According to Article 15 of the 2001 Organic Law on the National Civil Police determines that
1. In the performance of their duties, the members of the National Civil Police shall use, to the extent possible, non-violent means before resorting to the use of force and firearms. They may use force and firearms only when other means are inefficient or not guarantee in any way the intended legitimate result achievement.
2. The members of the National Civil Police will not use firearms against persons except in self-defence or defence of others, in the event of imminent danger of death or serious injury, in order to prevent the Commission of a particularly serious crime involving a serious threat to life, in order to stop a person who represents this danger and put resistance and only in the event that less extreme measures are insufficient....
There is no independent civilian police oversight body in El Salvador.
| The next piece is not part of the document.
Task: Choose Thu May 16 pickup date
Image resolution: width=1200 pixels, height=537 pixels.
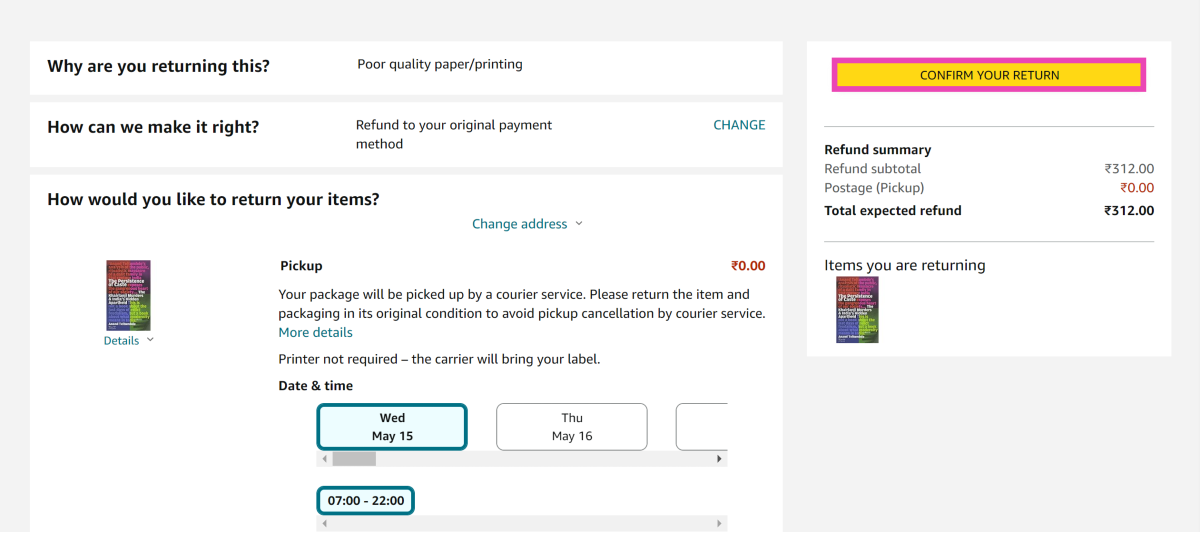Action: [571, 427]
Views and Concluding Observations of United Nations Treaty Bodies
In its 2018 Concluding Observations on El Salvador, the Human Rights Committee expressed its concern
about the increase in the number of people killed by the National Civil Police and the Armed Forces and about reports of arbitrary detention, extrajudicial executions and enforced disappearances, as well as about the “death squads” said to be operating within the police and the Armed Forces. The Committee is also concerned about impunity for these alleged crimes and about reports that a high percentage of these cases are dismissed....
The Committee was also concerned "about complaints and reports of torture, ill-treatment and excessive use of force by the police, members of the Armed Forces and other public officials". It called on El Salvador to
strengthen the role of the National Civil Police in the maintenance of law and order and enable it to assume the law and order functions exercised by the Armed Forces. It should ensure that all cases of alleged extrajudicial execution, arbitrary detention and enforced disappearance are investigated in a prompt, thorough and impartial manner, that searches are carried out for missing persons, that the perpetrators are prosecuted and punished, and that victims receive full reparation.
In early 2018, the UN Special Rapporteur on extrajudicial, summary or arbitrary executions conducted a mission to El Salvador. In her report, she stated that:
the percentage of murders allegedly attributed to the police increased from less than 1% in 2010 (11 of 4004 homicides) to almost 5% in 2015 (328 of 6656) and more than 10% in 2017 (412 of 3954). ...
In addition, the Special Rapporteur received various allegations of the existence of “death squads” within the police and military, some of which have been confirmed by officials and corroborated by investigations. In August 2017, the Attorney-General’s Office announced opening investigations into three death squads operating in the country - two in the eastern zone and one in the western zone - in which police officers were involved.
In September 2018, the Inter-American Commission on Human Rights (IACHR) received reports of the National Civil Police carrying out extrajudicial killings to curb gang activity from non-governmental organisations.